Un modèle de décroissance maquillé en écologie populaire
Mélenchon affirme vouloir « réconcilier fin du monde et fin du mois ». Mais son programme repose en réalité sur une forme de décroissance forcée, qui masquerait ses effets sociaux par une hausse continue de la dépense publique. Or sans croissance, sans innovation, sans création de richesse, il est illusoire de prétendre financer la gratuité des transports, la rénovation de millions de logements, ou la reconversion de centaines de milliers de travailleurs.
Son idée de créer un million d’emplois verts relève plus du slogan que d’une projection réaliste. Qui va financer ces emplois ? Quelle productivité ? Quelle rentabilité ? Et surtout, quel coût pour les contribuables ? Rien n’est chiffré sérieusement. Le programme écologiste de LFI repose sur un pari magique : que l’économie pourra fonctionner sans moteurs économiques.
Protectionnisme, souveraineté écologique : une illusion dangereuse
Mélenchon défend un protectionnisme écologique, qui taxerait ou interdirait les produits ne respectant pas ses normes. Il critique les accords de libre-échange et l’Union européenne, accusée de « brader l’environnement au profit du capital ». Cette rhétorique plaît à certains milieux souverainistes. Mais elle ignore les conséquences concrètes : inflation, perte de pouvoir d’achat, conflits commerciaux, et isolement diplomatique.

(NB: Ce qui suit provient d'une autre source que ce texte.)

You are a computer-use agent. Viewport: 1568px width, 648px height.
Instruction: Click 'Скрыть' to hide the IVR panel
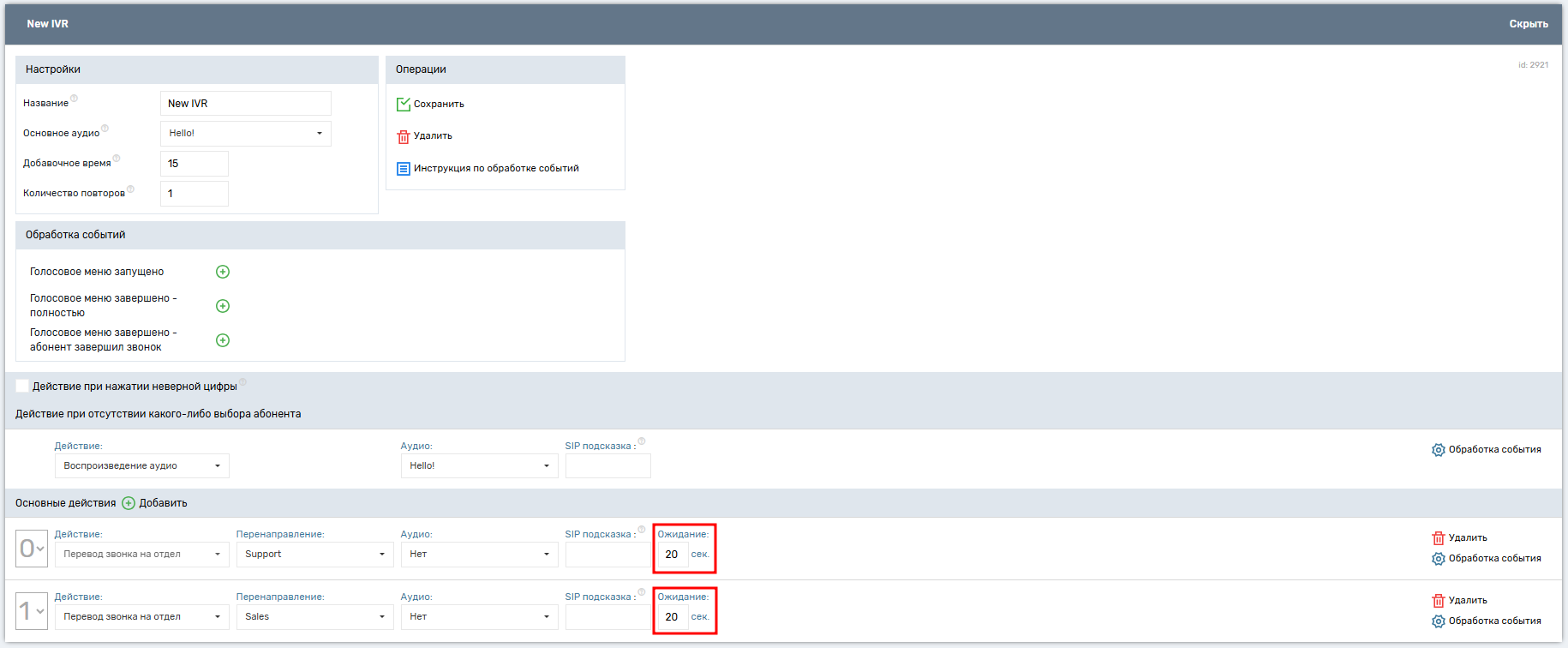click(x=1528, y=24)
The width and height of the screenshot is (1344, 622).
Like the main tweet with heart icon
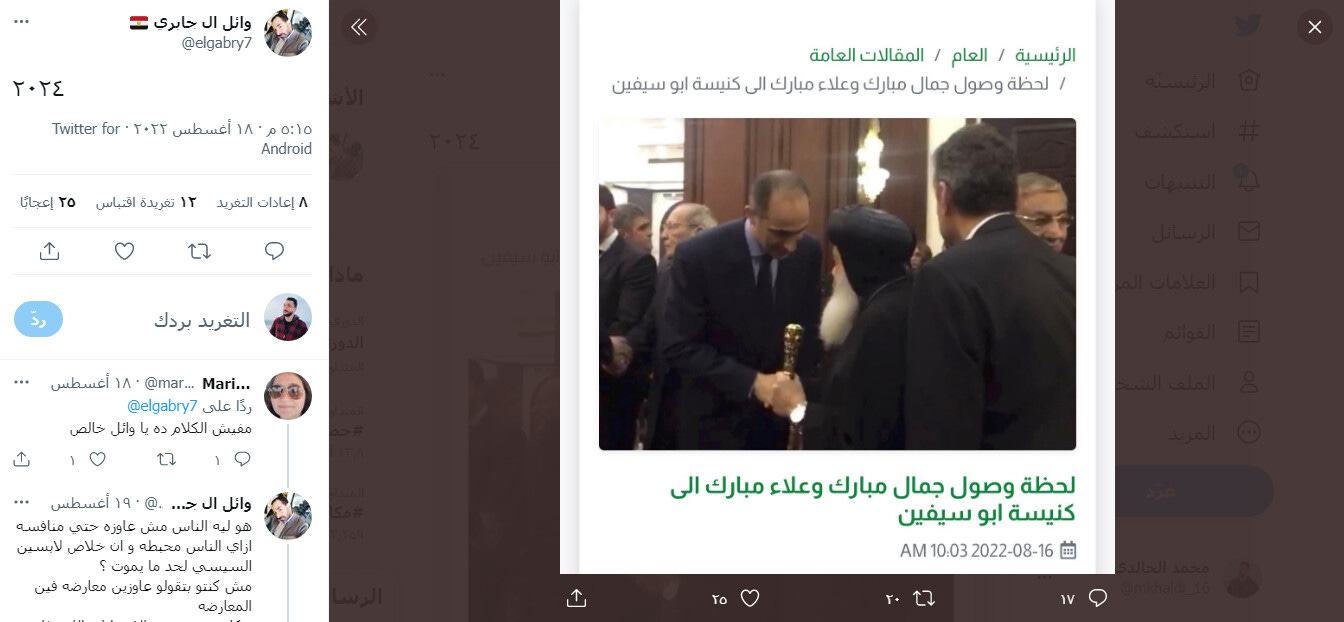point(124,251)

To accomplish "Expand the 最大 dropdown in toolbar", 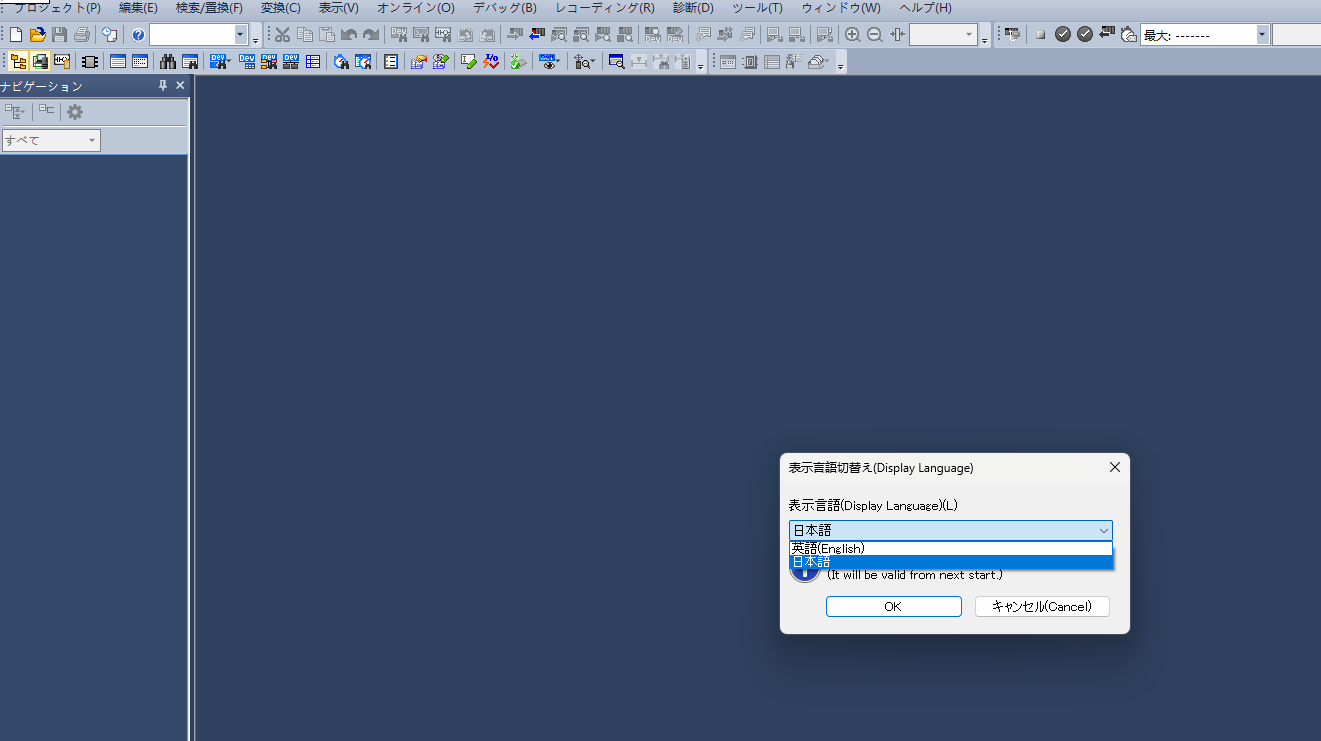I will (x=1262, y=35).
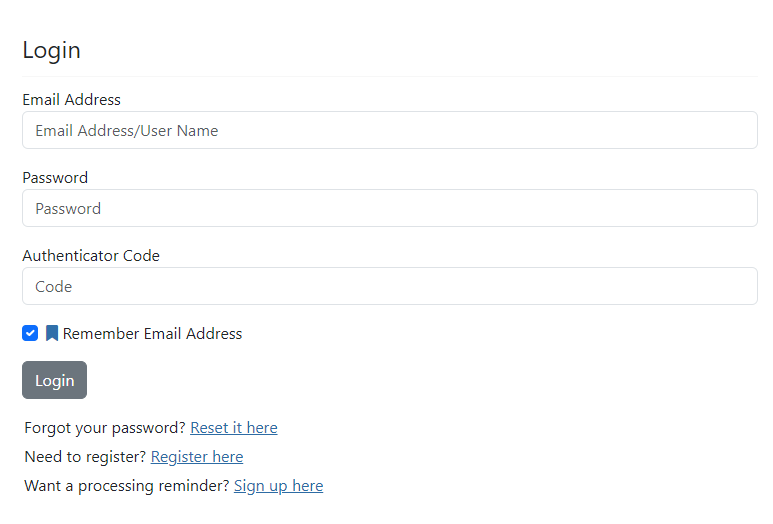Click the Need to register? text
Screen dimensions: 773x524
[85, 457]
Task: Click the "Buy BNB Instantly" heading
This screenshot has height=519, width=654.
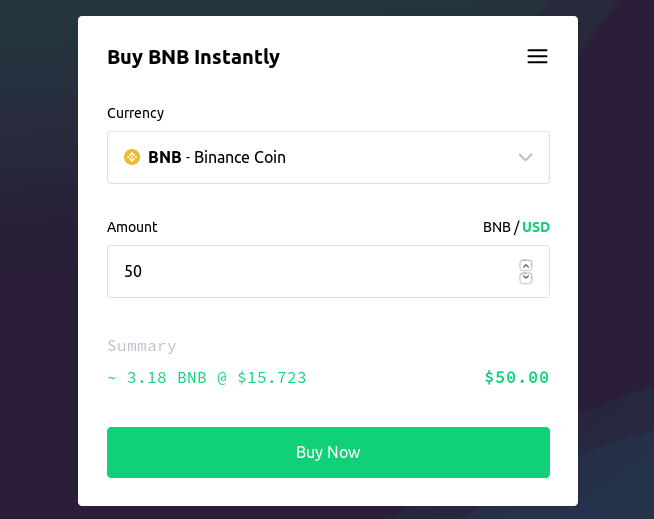Action: [193, 57]
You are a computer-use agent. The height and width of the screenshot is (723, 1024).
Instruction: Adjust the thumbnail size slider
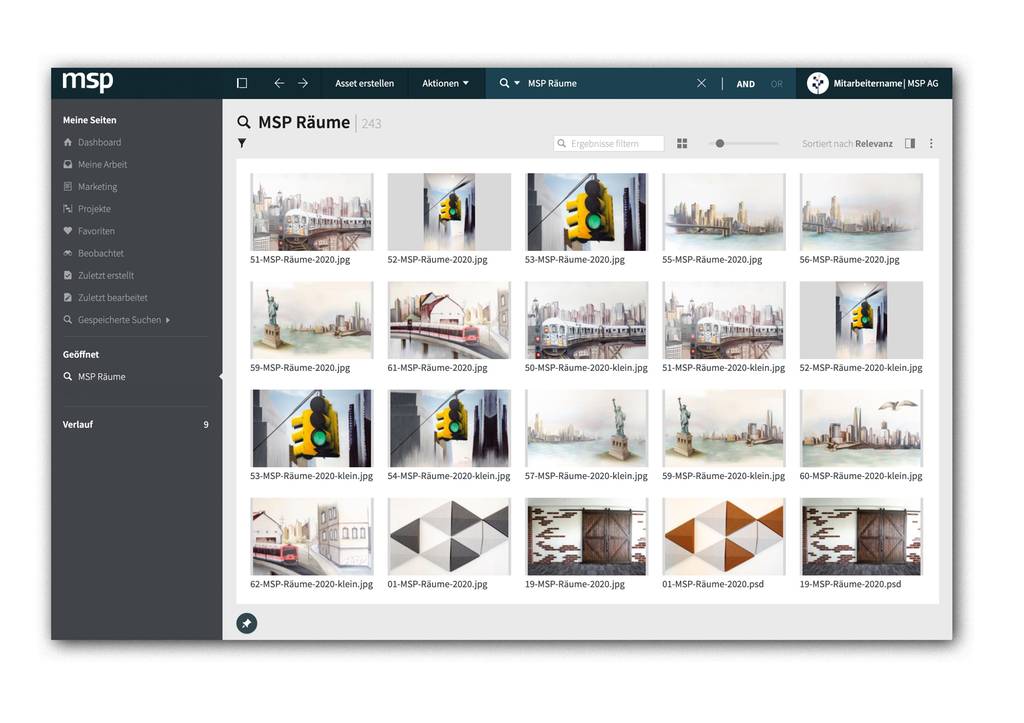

En prétendant relocaliser massivement la production, Mélenchon oublie que la France ne peut pas produire seule tout ce qu’elle consomme. Les chaînes de valeur mondiales sont complexes, interconnectées. Rompre avec elles, c’est affaiblir notre industrie, pas la sauver. Et vouloir sortir des traités européens pour imposer sa propre politique environnementale, c’est s’exclure des négociations mondiales — et donc perdre toute influence.
Une écologie autoritaire sous des airs populaires
Sous prétexte de justice écologique, Jean-Luc Mélenchon propose en réalité une écologie autoritaire, où l’État déciderait de ce que vous mangez, de comment vous vous déplacez, de ce que vous produisez et consommez. Il ne s’agit plus d’inciter, mais d’imposer : quotas carbone individuels, restrictions sur les modes de vie, interdictions économiques, nationalisations. Ce modèle, s’il était mis en œuvre, ferait basculer la France dans une économie d’exception permanente.
La promesse d’une « démocratie écologique » cache mal le rêve d’un pouvoir technocratique centralisé, où la vertu remplace la liberté, et où tout désaccord est taxé d’égoïsme climatosceptique.
Conclusion : une vision hors-sol, un projet périlleux
Jean-Luc Mélenchon se veut l’alternative radicale à l’écologie de compromis. Mais à force de vouloir tout bouleverser, il perd le contact avec le réel. Son projet écosocialiste est une construction idéologique, rigide, où l’économie devient suspecte, l’innovation est diabolisée, et l’effort est exigé sans réciproque.
À l’heure où la France doit affronter des défis énergétiques, climatiques et géopolitiques majeurs, le programme de Mélenchon ressemble moins à une solution qu’à une fuite en avant. Une fuite vers un monde où la décroissance devient loi, où l’État décide de tout, et où l’écologie, au lieu d’unir, devient un levier d’oppression.